A chalazion (pronounced kuh-lay-zee-un) is an enlargement of an oil producing gland in the eyelid. It forms when the gland opening becomes clogged with oil secretions. It is not caused by infection from bacteria, and it is not cancerous.
About 25 percent of chalazia have no symptoms and will disappear without treatment. However, sometimes a chalazion may become red, swollen and tender. A large chalazion may also cause blurred vision by distorting the shape of the eye. Occasionally, a chalazion can cause the entire eyelid to swell suddenly.
Symptoms can be treated in a variety of ways:
A warm compress can help to clear the clogged gland. You can make a warm with compress using a dress sock and dry rice. Put the rice in the sock and tie it like a balloon on the open end. This can be warmed in the microwave (usually about 1 min), and will hold dry heat for about 10 minutes. This should be done 2-3 times daily and when the clogged gland opens, you may notice increased discharge from the eye, which should improve with time.
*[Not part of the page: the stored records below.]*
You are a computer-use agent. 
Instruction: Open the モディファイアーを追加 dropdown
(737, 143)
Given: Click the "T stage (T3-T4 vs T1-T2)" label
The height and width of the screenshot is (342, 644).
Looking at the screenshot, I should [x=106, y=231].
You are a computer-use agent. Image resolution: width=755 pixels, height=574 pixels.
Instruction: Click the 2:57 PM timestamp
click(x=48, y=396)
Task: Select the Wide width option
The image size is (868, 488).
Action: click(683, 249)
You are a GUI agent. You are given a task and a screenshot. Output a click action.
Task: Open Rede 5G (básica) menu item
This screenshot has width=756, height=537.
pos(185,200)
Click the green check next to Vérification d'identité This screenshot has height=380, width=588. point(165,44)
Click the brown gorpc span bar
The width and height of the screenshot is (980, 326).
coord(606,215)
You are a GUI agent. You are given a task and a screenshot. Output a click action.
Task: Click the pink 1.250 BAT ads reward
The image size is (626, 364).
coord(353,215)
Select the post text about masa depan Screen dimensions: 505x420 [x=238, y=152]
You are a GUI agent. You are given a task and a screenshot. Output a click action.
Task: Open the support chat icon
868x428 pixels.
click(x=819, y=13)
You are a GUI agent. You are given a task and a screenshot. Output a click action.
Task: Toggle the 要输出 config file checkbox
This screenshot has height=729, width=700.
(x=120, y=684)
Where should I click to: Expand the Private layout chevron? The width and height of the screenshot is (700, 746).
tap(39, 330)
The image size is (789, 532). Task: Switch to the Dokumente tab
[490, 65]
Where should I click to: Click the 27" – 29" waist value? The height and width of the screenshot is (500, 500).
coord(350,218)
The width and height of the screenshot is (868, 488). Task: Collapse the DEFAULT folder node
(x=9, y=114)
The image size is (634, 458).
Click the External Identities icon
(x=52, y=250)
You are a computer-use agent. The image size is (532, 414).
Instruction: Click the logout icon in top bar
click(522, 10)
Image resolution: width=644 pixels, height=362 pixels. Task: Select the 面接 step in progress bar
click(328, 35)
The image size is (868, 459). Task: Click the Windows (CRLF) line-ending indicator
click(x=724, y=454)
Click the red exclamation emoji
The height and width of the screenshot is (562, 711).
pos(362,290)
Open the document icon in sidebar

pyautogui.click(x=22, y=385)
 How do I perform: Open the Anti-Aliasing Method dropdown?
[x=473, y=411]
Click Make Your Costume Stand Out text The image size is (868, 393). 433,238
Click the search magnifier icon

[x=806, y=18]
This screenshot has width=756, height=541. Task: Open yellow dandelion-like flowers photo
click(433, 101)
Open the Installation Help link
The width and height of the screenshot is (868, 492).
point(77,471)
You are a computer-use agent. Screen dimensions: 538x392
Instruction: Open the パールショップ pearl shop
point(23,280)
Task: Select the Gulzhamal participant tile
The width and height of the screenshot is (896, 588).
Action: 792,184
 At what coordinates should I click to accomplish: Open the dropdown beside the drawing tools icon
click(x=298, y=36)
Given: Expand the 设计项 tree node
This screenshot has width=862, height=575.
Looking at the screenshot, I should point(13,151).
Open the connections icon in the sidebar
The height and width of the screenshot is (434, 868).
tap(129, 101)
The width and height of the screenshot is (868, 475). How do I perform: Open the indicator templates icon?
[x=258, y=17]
An antibiotic ointment maybe prescribed if bacteria infect the chalazion.
A steroid injection is sometimes used to reduce inflammation of a chalazion and help it to clear faster.
Incision and Drainage
If all other treatment options fail, your ophthalmologist can perform a procedure to drain the clogged oil gland by making an incision in the back side of the eyelid and removing the solidified oil material that is clogging the tear duct. This is usually able to be done in the clinic.